Element lookup records:
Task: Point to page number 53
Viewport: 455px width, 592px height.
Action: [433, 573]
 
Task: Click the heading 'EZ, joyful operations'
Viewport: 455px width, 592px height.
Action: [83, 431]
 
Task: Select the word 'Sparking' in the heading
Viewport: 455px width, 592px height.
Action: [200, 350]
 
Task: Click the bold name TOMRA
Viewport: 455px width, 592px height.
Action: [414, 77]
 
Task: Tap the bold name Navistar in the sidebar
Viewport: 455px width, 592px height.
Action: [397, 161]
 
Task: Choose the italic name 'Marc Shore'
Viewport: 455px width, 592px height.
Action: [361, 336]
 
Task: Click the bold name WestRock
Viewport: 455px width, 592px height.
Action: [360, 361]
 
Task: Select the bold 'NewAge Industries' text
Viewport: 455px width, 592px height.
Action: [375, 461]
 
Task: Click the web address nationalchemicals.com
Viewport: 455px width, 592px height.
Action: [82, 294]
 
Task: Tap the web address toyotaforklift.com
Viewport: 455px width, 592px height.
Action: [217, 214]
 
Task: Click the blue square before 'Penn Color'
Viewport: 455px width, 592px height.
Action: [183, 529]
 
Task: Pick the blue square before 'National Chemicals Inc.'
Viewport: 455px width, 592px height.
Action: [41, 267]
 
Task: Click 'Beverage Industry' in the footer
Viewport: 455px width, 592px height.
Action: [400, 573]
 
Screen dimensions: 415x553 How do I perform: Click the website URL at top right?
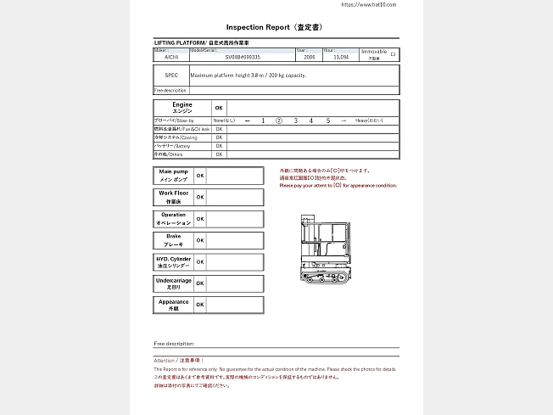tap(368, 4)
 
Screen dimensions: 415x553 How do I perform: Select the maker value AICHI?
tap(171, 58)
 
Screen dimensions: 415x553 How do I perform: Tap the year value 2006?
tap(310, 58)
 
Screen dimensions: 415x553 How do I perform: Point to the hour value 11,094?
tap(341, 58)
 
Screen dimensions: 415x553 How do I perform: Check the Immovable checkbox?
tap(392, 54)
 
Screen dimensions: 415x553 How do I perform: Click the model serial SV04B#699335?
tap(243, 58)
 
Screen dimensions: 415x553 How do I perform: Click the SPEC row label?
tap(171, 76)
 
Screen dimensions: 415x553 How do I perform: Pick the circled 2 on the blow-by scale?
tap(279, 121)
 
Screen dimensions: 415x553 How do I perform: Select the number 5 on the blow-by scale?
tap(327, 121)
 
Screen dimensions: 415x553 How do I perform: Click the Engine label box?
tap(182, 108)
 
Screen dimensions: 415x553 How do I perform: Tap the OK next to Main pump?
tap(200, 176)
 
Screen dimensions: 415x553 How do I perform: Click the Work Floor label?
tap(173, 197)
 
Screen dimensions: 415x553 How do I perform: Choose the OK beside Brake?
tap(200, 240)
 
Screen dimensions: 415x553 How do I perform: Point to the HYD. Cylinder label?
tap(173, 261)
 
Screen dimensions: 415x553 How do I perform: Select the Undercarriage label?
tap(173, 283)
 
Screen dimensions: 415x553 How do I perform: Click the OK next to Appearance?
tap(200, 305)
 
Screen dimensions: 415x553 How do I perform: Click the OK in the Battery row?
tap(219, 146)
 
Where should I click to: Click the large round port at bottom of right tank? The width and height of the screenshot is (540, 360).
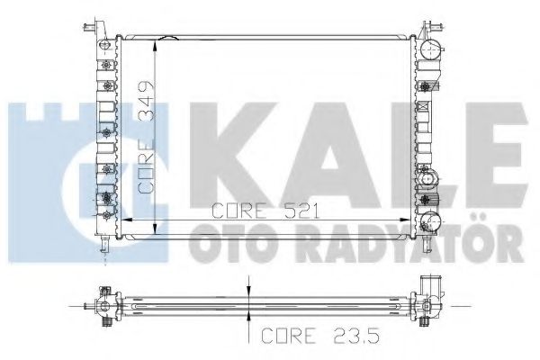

* INSTRUCTIONS FOR THE TASK *
Can you locate each line of the data above that contains the word "label" and copy those lines out? Treat uppercase and lowercase as different.

* SOLUTION *
Screen dimensions: 415x553 How do I perform: Click the SPEC row label?
Screen dimensions: 415x553 How do I perform: Click the Engine label box?
Screen dimensions: 415x553 How do I perform: Click the Work Floor label?
Screen dimensions: 415x553 How do I perform: Point to the HYD. Cylinder label?
Screen dimensions: 415x553 How do I perform: Select the Undercarriage label?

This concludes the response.